# newbie with a crested gecko



## thebigred (Jun 25, 2012)

Hey 

After a while of deciding I finally made up my mind on my first venture in reptiles and found a lovely crested gecko who was real cute and happily sat on the lad who worked in the shops hands before leaping onto his shoulder and sticking his tounge out - I fell for him! (The gecko that is )

So the setup I have is 

30x30x50 (Small but I will upgrade as he gets bigger, and maybe put an addition to the family in this viv)

3 X Fake plants (2 Ficus and a random one)

Water/Food bowls

Temp / Humidity Guage

Plantation soil and some bark chippings (the same the shop had been using, I checked)

An Exo vine thing

Moonlight lamp (25w)

Temp wise it's about 21-25oc throughout the day - it depends if the sun is coming through the window (no direct sunlight, I have a blind pointed down so it's more that it heats the room

At night it didn't go below 20.8

Humidity wise it's 80%

So I put it all together, left it to settle for a bit and got the humidity and temp up and then moved him in - he jumped instantly from the tub onto a leaf and hid for the rest of the day!

In the evening he came out and stood in his reptile jam and CGD I'd put down :2thumb: which was a good start....

Left him overnight, checked him in the morning and he was sort of half laying on a vine and half on a leaf with his tail kinda wraped around the vine? it looked like he had eyelids and they were closed :gasp: (tho I know they don't have them).
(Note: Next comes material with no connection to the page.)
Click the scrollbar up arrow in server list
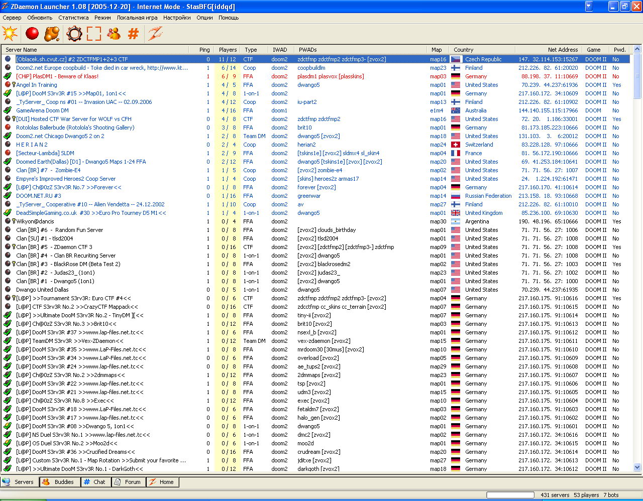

So being a worrier and thinking that his first night in my care had ended in his death :lol2: I panicked and opened the viv and just slowly put my hand near him to see if he was still alive, well he was lol he got up (a bit slowly) and then jumped back into his original hiding place under a leaf.

He seems OK I guess, just very quiet - in the shop he was jumping around all over the place, tasting the air and jumped straight on the lads hand when he put it in! he won't even come out from under the leaf when I go near him, and earlier I went to the side to check on him and he looked at me and opened his mouth really wide then closed it :blush: I guessed that meant that he wanted me to go away and so I buggered off lol.

So I guess questions are:

1) How long do these little guys "usually" take to settle in? - Should I totally just go hands off, put food in spray and clean etc?
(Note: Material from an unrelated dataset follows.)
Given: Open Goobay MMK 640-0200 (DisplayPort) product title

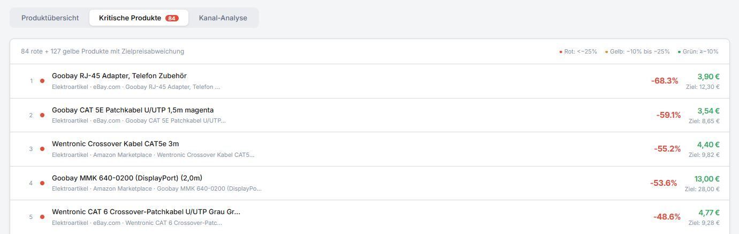Looking at the screenshot, I should point(127,178).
2) Does my setup look OK? - Temprature ranges seem to really vary depending on who you talk to! Some people say 20's is better, some say warmer? - Are the changes too big?

3) Should I move him away from the window he's opposite? Like I say I have venetien blinds so I angle the sun downward - i'd like to keep him in his current spot as I can easily keep an eye on him

4) Is there anything dodgy about how I found him this morning?
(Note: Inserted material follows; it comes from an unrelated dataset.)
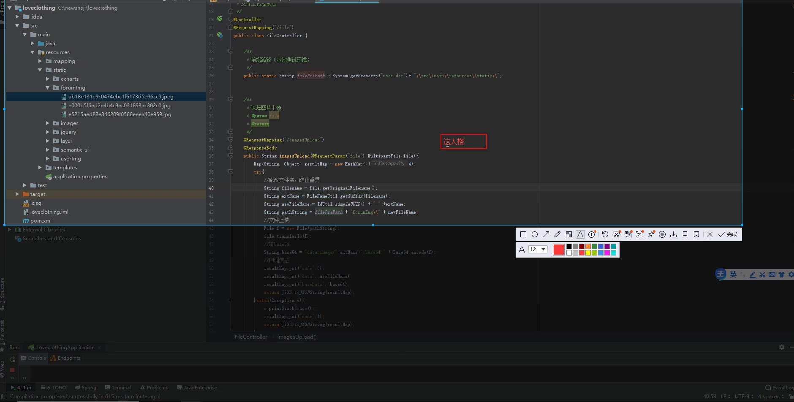Toggle the numbered marker tool
This screenshot has width=794, height=402.
tap(592, 234)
Btw his name is Mettle http://marvel.com/universe/Mettle_(Ken_Mack) one of my favourite Marvel characters :2thumb:

And I'm Big Red or Oli :2thumb:

Hoping you lot can teach me a thing or two about all this!


----------



## PaulioG (Nov 28, 2011)

Hello there! I hope you are finding your little crestie fun 

When I first got my crestie I was told to allow it about a week for it to settle in. After the week has past to tame them you will need to do give him the option to walk about on you. So hand-walking for example.

The set-up looks okay, for a young crestie I would use kitchen roll as substrate in order to reduce risk of impaction. Also the temperatures look fine as in most cases, room temperature should be fine for a crested gecko. As long as the temperature stays in between 21-26 degrees Celsius. Temperatures over 28 degrees Celsius can be dangerous for them, which brings me onto the next point about the position of your tank. Having the gecko's vivarium there should be okay as long as the temperature doesn't rise past 28 degrees. I would suggest keeping a digital thermometer in there at all times, and regularly checking temperatures just to assure the temperatures do not exceed the 28 degrees.

Also this behavior is normal as I find mine regularly finds itself in awkward sleeping positions!

Good luck


----------



## GECKO MICK (Jun 6, 2012)

*Cresties*

I keep my cresties in this size enclosure till they are around 5 months/15g ish,then i move them to there adult enclousure 45x45x60.I like to keep mine at a constant temperture of 24 in the day dropping to 20 at night they seem to thrive at this.I give them a good misting when its lights out and let this dry out through the following day before misting again.As substrate i use either kichen towel or some vinyl flooring.You didnt mention feeding live food either i offer mine both live food and repashy everyday,when they have this choice they thrive and grow much quicker than just on CGD alone.Also just give them 2-3 days to settle in before handling.Hope this helps cheers. :welcome:


----------



## thebigred (Jun 25, 2012)

Hey,

Thanks very much for the advice so far! He's been with me for little over a week now and I'm really concerned, but will raise a seperate post about that!

Ol.


----------